Abb. 2-10: Akteure und Organisationsformen des Standortmarketings (Quelle: Nach Wiesner 2013, S.44)

Typische Stakeholdergruppen sind Kunden und Absatzmittler, Politiker, Parteien und Bürgerinitiativen, Banken und andere Finanzdienstleister, Kooperations- oder Netzwerkpartner, nationale und supranationale staatliche Institutionen, Verbraucher- und Umweltschutzgruppierungen, Gewerkschaften, Branchen- und Unternehmensverbände, kirchliche und andere gesellschaftlich relevante Gruppen und Personen. Besonders wichtig sind u. a. Meinungsführer, Vorbilder und Idole/Influencer.
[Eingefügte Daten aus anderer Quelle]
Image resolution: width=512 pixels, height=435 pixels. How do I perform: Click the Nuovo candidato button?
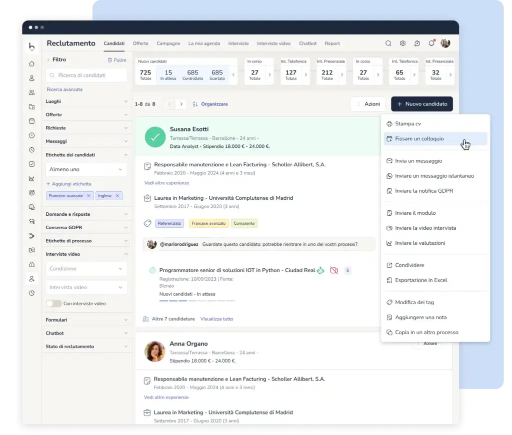[x=422, y=104]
Direkte Netzwerkeffekte zwischen den einzelnen Anspruchsgruppen und deren wechselseitigen Beziehungen verlangen nach neuen Kommunikations- und Kooperationsformen sowie eine Berücksichtigung aller relevanten (einflussreichen) Stakeholder im Standortmarketing. Jeder Standort sollte sich auf Augenhöhe dem offenen Dialog (»Multilog«) mit den Stakeholdern stellen, um nicht nur zum Gegenstand der Kommunikation oder Diskussion Dritter zu werden.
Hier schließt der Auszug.